* [Stated goal]: Please write out these lines as a JSON list of strings, one string per line, with blank lines left out.
********************
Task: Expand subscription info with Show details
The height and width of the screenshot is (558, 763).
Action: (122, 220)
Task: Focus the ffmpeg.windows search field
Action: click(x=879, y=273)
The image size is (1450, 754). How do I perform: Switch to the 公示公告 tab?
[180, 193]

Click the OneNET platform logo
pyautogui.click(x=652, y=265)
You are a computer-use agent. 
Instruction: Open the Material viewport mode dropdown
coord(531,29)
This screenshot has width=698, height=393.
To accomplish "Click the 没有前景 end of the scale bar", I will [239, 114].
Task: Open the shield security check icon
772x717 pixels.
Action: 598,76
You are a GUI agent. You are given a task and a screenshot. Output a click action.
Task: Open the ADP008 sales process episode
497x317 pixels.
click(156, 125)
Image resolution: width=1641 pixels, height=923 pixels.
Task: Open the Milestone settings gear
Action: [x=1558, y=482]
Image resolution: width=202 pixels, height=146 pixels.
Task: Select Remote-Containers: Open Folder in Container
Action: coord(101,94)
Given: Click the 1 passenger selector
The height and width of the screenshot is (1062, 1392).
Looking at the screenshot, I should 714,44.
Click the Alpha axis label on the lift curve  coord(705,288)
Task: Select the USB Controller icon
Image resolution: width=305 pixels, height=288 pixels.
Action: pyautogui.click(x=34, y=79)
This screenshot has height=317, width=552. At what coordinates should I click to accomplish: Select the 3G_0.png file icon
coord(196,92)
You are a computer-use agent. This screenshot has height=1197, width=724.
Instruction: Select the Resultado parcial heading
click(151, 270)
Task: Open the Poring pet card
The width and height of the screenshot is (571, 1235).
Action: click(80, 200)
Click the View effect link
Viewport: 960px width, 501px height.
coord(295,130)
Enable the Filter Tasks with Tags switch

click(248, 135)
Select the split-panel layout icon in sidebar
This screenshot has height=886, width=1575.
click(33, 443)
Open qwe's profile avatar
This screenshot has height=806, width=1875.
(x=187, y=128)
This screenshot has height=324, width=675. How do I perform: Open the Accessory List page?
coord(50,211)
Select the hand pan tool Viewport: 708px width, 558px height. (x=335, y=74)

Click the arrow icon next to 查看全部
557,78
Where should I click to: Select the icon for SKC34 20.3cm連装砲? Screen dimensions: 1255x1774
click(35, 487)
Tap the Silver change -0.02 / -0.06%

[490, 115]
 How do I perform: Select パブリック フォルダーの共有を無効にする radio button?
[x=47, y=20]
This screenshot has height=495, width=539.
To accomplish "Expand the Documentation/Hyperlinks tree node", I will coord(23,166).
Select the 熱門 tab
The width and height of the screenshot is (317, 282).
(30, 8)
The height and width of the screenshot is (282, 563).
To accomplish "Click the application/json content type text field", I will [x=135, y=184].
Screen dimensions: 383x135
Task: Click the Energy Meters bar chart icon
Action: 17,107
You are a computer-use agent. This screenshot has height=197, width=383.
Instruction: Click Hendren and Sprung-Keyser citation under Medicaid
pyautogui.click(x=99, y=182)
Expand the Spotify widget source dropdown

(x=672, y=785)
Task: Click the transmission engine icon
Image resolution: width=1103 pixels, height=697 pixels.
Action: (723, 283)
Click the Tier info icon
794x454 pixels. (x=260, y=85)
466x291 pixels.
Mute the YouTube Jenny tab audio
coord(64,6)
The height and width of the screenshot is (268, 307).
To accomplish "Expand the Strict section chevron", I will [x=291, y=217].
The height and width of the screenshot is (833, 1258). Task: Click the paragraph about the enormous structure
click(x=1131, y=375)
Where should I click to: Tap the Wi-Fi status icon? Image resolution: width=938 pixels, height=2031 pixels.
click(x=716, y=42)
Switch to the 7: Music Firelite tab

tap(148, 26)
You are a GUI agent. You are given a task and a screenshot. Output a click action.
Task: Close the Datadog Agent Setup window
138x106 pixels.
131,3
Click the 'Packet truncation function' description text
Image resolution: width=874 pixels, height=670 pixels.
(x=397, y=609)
********************
* [Solution]:
[
  "Task: Expand subscription info with Show details",
  "The height and width of the screenshot is (558, 763).",
  "Action: (122, 220)",
  "Task: Focus the ffmpeg.windows search field",
  "Action: click(x=879, y=273)",
  "The image size is (1450, 754). How do I perform: Switch to the 公示公告 tab?",
  "[180, 193]",
  "Click the OneNET platform logo",
  "pyautogui.click(x=652, y=265)",
  "You are a computer-use agent. ",
  "Instruction: Open the Material viewport mode dropdown",
  "coord(531,29)",
  "This screenshot has width=698, height=393.",
  "To accomplish \"Click the 没有前景 end of the scale bar\", I will [239, 114].",
  "Task: Open the shield security check icon",
  "772x717 pixels.",
  "Action: 598,76",
  "You are a GUI agent. You are given a task and a screenshot. Output a click action.",
  "Task: Open the ADP008 sales process episode",
  "497x317 pixels.",
  "click(156, 125)",
  "Image resolution: width=1641 pixels, height=923 pixels.",
  "Task: Open the Milestone settings gear",
  "Action: [x=1558, y=482]",
  "Image resolution: width=202 pixels, height=146 pixels.",
  "Task: Select Remote-Containers: Open Folder in Container",
  "Action: coord(101,94)",
  "Given: Click the 1 passenger selector",
  "The height and width of the screenshot is (1062, 1392).",
  "Looking at the screenshot, I should 714,44.",
  "Click the Alpha axis label on the lift curve  coord(705,288)",
  "Task: Select the USB Controller icon",
  "Image resolution: width=305 pixels, height=288 pixels.",
  "Action: pyautogui.click(x=34, y=79)",
  "This screenshot has height=317, width=552. At what coordinates should I click to accomplish: Select the 3G_0.png file icon",
  "coord(196,92)",
  "You are a computer-use agent. This screenshot has height=1197, width=724.",
  "Instruction: Select the Resultado parcial heading",
  "click(151, 270)",
  "Task: Open the Poring pet card",
  "The width and height of the screenshot is (571, 1235).",
  "Action: click(80, 200)",
  "Click the View effect link",
  "Viewport: 960px width, 501px height.",
  "coord(295,130)",
  "Enable the Filter Tasks with Tags switch",
  "click(248, 135)",
  "Select the split-panel layout icon in sidebar",
  "This screenshot has height=886, width=1575.",
  "click(33, 443)",
  "Open qwe's profile avatar",
  "This screenshot has height=806, width=1875.",
  "(x=187, y=128)",
  "This screenshot has height=324, width=675. How do I perform: Open the Accessory List page?",
  "coord(50,211)",
  "Select the hand pan tool Viewport: 708px width, 558px height. (x=335, y=74)",
  "Click the arrow icon next to 查看全部",
  "557,78",
  "Where should I click to: Select the icon for SKC34 20.3cm連装砲? Screen dimensions: 1255x1774",
  "click(35, 487)",
  "Tap the Silver change -0.02 / -0.06%",
  "[490, 115]",
  " How do I perform: Select パブリック フォルダーの共有を無効にする radio button?",
  "[x=47, y=20]",
  "This screenshot has height=495, width=539.",
  "To accomplish \"Expand the Documentation/Hyperlinks tree node\", I will coord(23,166).",
  "Select the 熱門 tab",
  "The width and height of the screenshot is (317, 282).",
  "(30, 8)",
  "The height and width of the screenshot is (282, 563).",
  "To accomplish \"Click the application/json content type text field\", I will [x=135, y=184].",
  "Screen dimensions: 383x135",
  "Task: Click the Energy Meters bar chart icon",
  "Action: 17,107",
  "You are a computer-use agent. This screenshot has height=197, width=383.",
  "Instruction: Click Hendren and Sprung-Keyser citation under Medicaid",
  "pyautogui.click(x=99, y=182)",
  "Expand the Spotify widget source dropdown",
  "(x=672, y=785)",
  "Task: Click the transmission engine icon",
  "Image resolution: width=1103 pixels, height=697 pixels.",
  "Action: (723, 283)",
  "Click the Tier info icon",
  "794x454 pixels. (x=260, y=85)",
  "466x291 pixels.",
  "Mute the YouTube Jenny tab audio",
  "coord(64,6)",
  "The height and width of the screenshot is (268, 307).",
  "To accomplish \"Expand the Strict section chevron\", I will [x=291, y=217].",
  "The height and width of the screenshot is (833, 1258). Task: Click the paragraph about the enormous structure",
  "click(x=1131, y=375)",
  "Where should I click to: Tap the Wi-Fi status icon? Image resolution: width=938 pixels, height=2031 pixels.",
  "click(x=716, y=42)",
  "Switch to the 7: Music Firelite tab",
  "tap(148, 26)",
  "You are a GUI agent. You are given a task and a screenshot. Output a click action.",
  "Task: Close the Datadog Agent Setup window",
  "138x106 pixels.",
  "131,3",
  "Click the 'Packet truncation function' description text",
  "Image resolution: width=874 pixels, height=670 pixels.",
  "(x=397, y=609)"
]